Yes, I am an amazing and powerful force to be reckoned with, but even with all of my natural ability, there are many things I cannot and/or will not do.
1. Your knight costume, while adorable, is now torn. I understand you want a new one right now, but I cannot make a new one materialize on command.
2. When you are hysterical, and sometimes when you are not, I simply cannot understand what you are saying. When I say "what?" or guess the wrong thing, it is not some evil plot to prevent you from getting what you want, it is just me trying to figure out what the fuck you are trying to ask for.
3. I know my mac and cheese is the most delicious kid-ambrosia in the world. But no, we will not eat it every night. And when that request goes ungranted, please understand that chocolate for dinner is not the next most logical choice. You are not a) a pregnant woman or b) PMSing, so that will never happen.

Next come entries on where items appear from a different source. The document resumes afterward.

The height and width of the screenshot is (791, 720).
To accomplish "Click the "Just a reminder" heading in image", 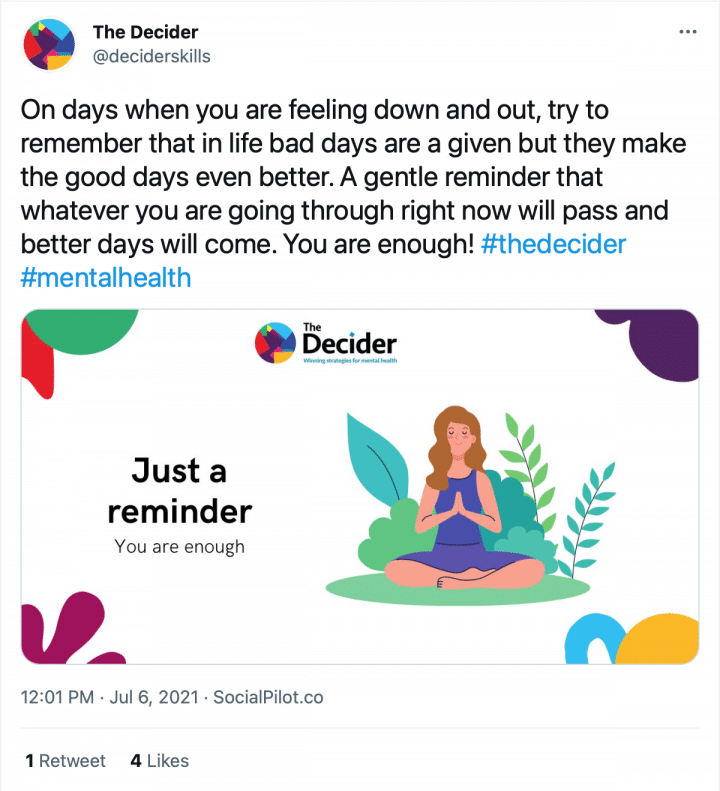I will [180, 490].
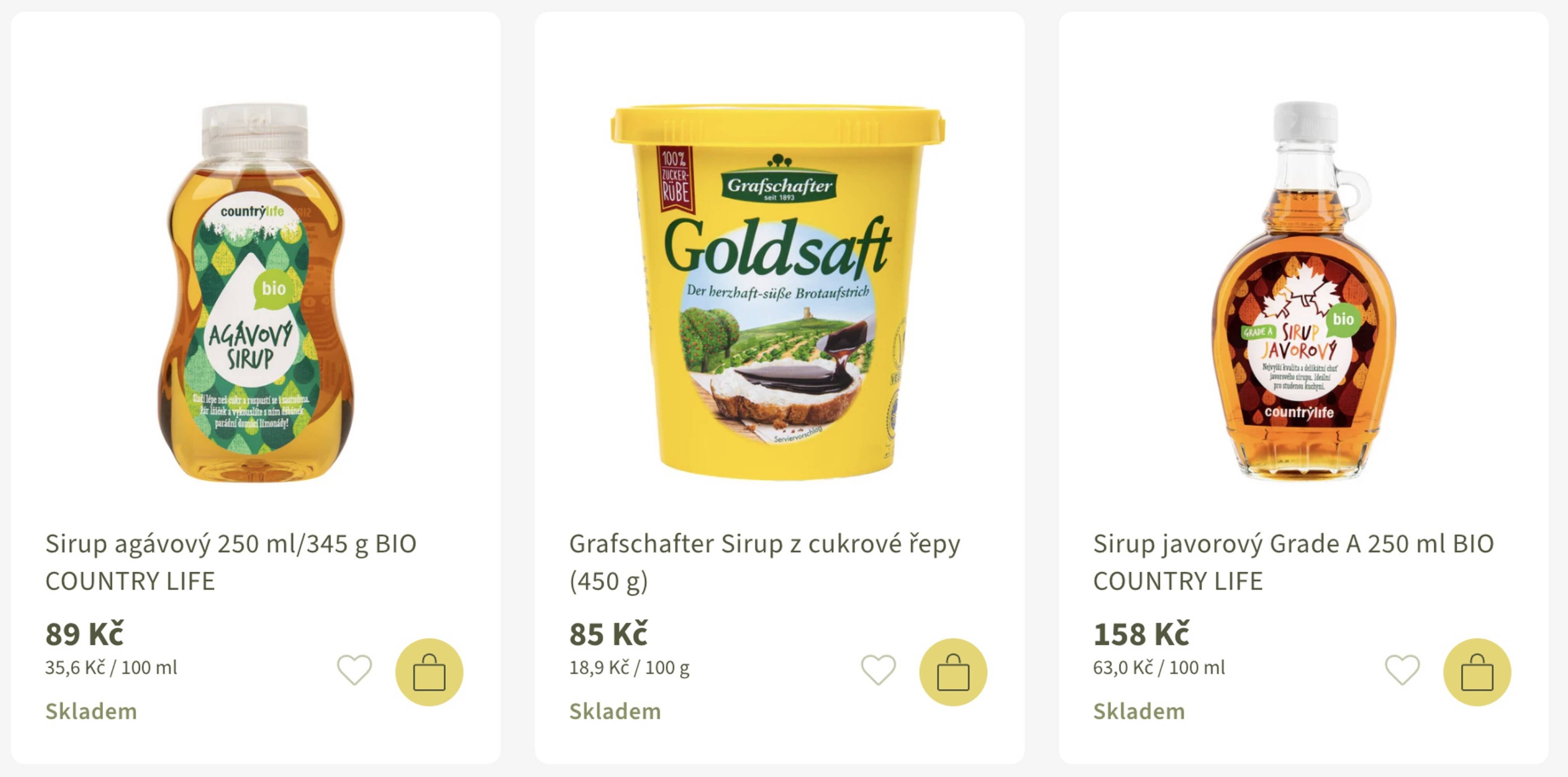Click the 35,6 Kč / 100 ml unit price
Image resolution: width=1568 pixels, height=777 pixels.
click(x=111, y=667)
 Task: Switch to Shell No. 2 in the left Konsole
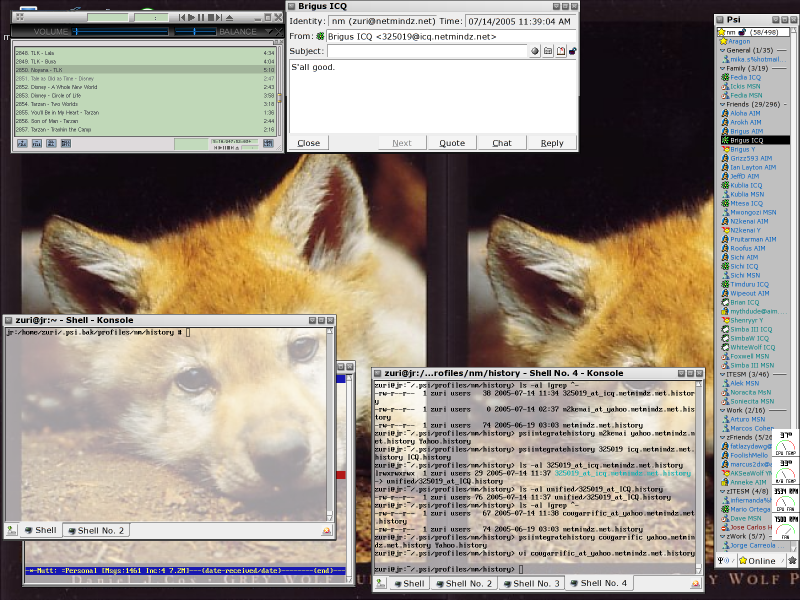point(97,531)
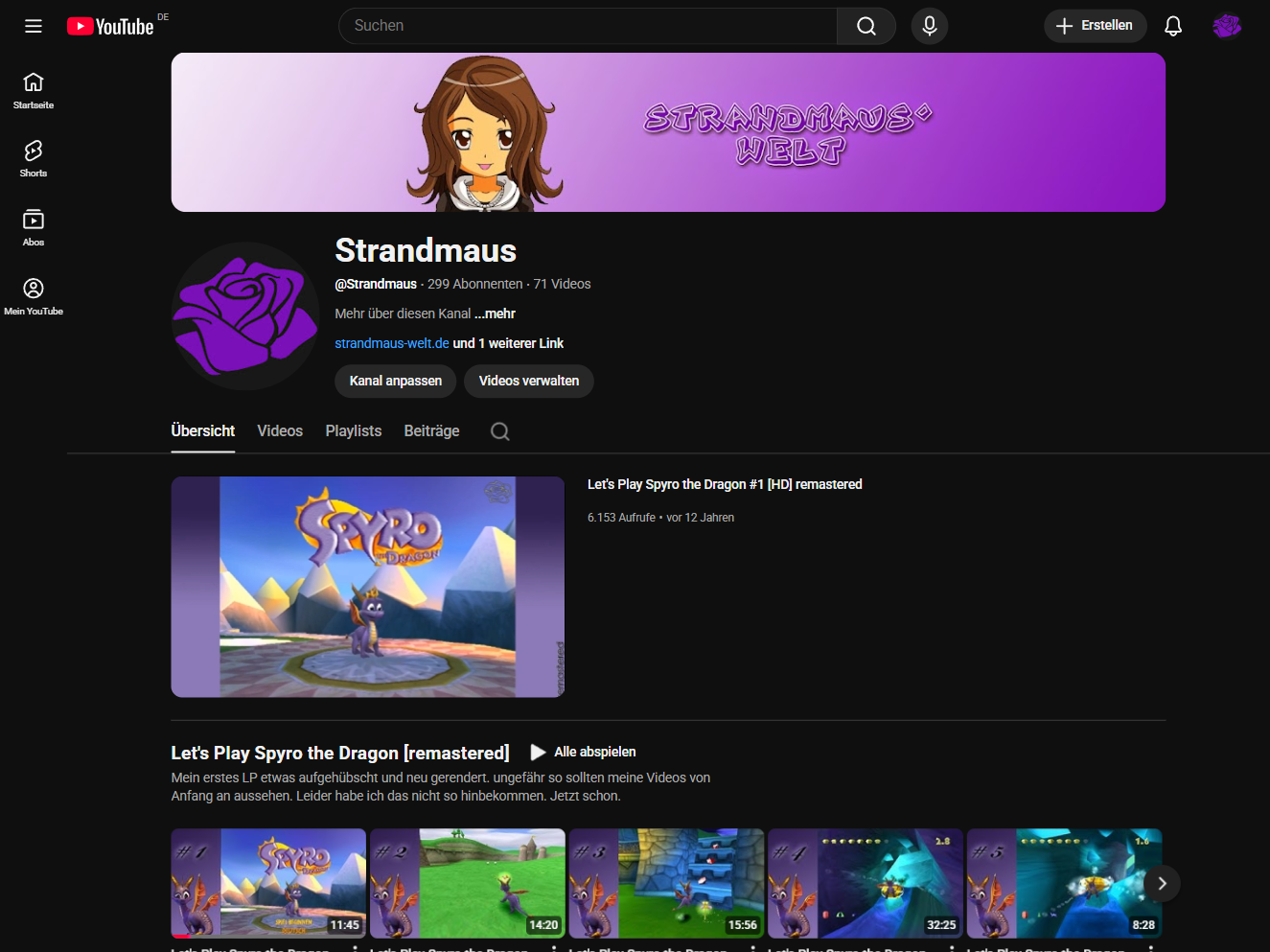The width and height of the screenshot is (1270, 952).
Task: Go to Shorts in sidebar
Action: click(x=34, y=158)
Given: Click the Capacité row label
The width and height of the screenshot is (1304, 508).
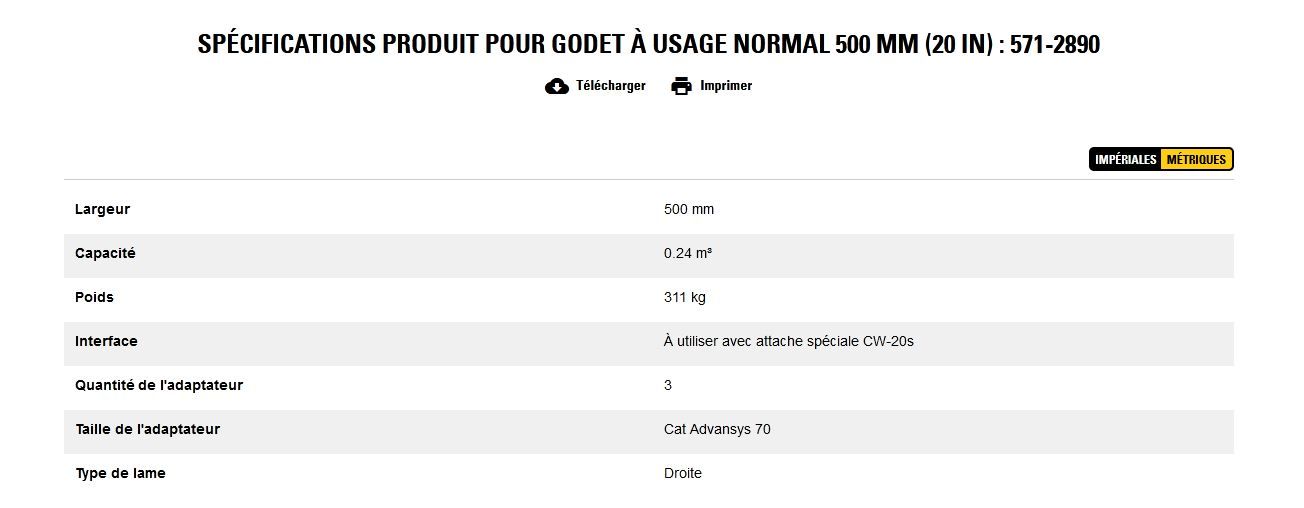Looking at the screenshot, I should click(105, 254).
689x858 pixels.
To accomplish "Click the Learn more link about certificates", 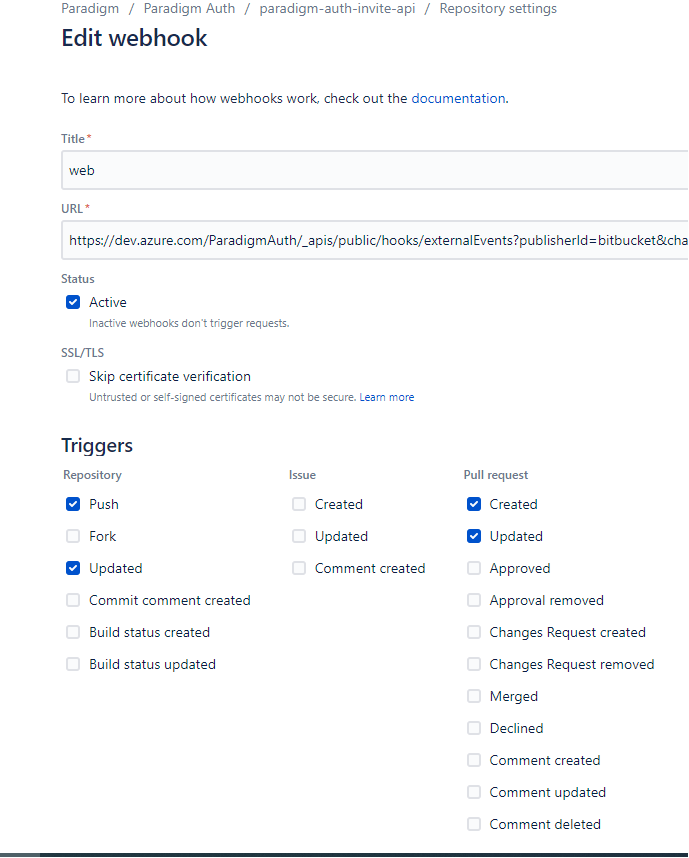I will click(387, 396).
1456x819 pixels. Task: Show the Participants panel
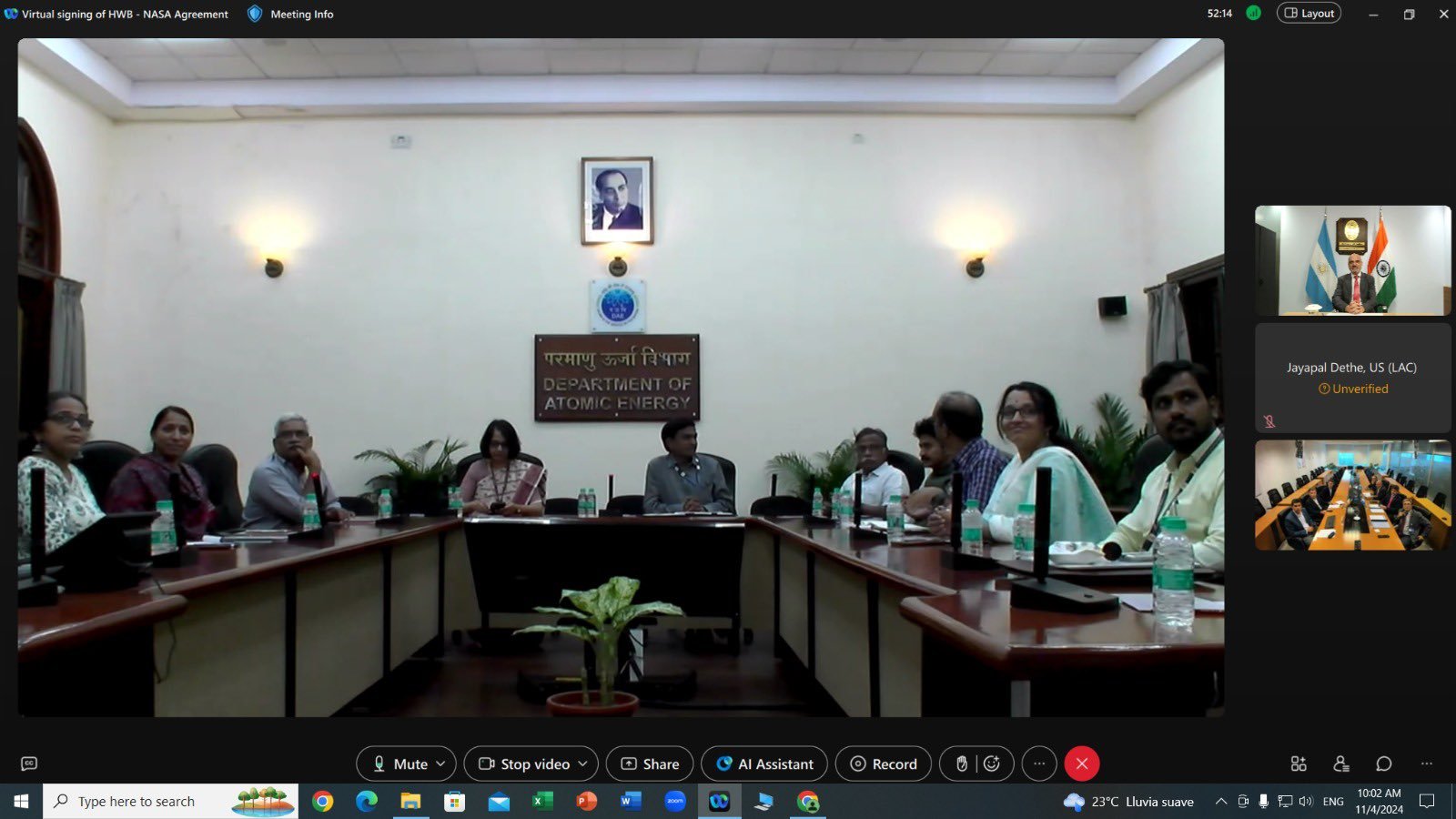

4. I do try to have appropriate groceries in the house at all times, but much as I cannot force a new knight costume to materialize on demand, I am similarly unable to produce string cheese, orange juice, chocolate milk or any other food demand just because you say so. Even if you say it over and over and over.
5. I do not control the weather. Yes, I would prefer it to be a sunny day. I wish I could keep the parks dry and warm year round, but the only way I can see that happening is to move to Arizona or Florida, and you know how I feel about those states.
6. Sometimes your bad behavior is funny. You need to understand that I can't help but laugh and you must listen to the words I'm saying in between the chuckles, that's where the message is. Learn it and don't make me laugh like this again. Because really, it isn't funny, except that it is.
7. Occasionally, despite my best efforts, I will forget things. Things like "Pajama Day" at school spring to mind. The important stuff, your lunch, dropping you off or picking you up, I'll remember those, but the other excitement that I have to stuff into my already pretty full mommy brain might just fall out from time to time. Trust me, I already feel pretty bad about it, you don't need to bring it up casually months after the fact. "Mommy, remember the time you forgot to bring my blanket to preschool?" or "One time you didn't pack a fork for me, remember that?" Because yes, I do remember, it happened ages ago and I've not slipped up since.
8. As hard as I may try, I am unable to tame my inner sailor. Yes, I try, but I am seemly unable to fully staunch the flow of potty talk I spew forth when I am angry. I understand these words are especially powerful to you because I gasp when you repeat them like a demented parrot at any inappropriate moment, but please, try to exhibit more control than I have. At least until your surly teen years set in.
I'm sure over the years you will be disappointed in many ways by my lack of real power. For now, I hope you will continue to worship me as the closest thing to an all powerful being you know. In return I will try to let you down as infrequently as possible. And I'll let you get away with your antics more than is really appropriate, just don't tell your dad. Deal? Good.
Love,
Mama
4 comments:
Great list! I love it.
I'd add one of my own:
Dear Children, I do laundry every day, but that still doesn't mean that your favorite shirt will be in your closet when you feel like wearing it. This is not a plot against you. I'm not hiding your shirt in some big mommy conspiracy. I'm doing the best I can. Whining for 20 minutes and making us late for school drop off won't make your shirt appear. Promise.
The perfect post to read over my morning coffee. I needed a good chuckle today. Thanks!
This could be one of the funniest things I've read. THANK YOU for making me laugh during a very stressful day. I've sent this post to all the moms I know!
Oh, how I love your blog. You are so awesome!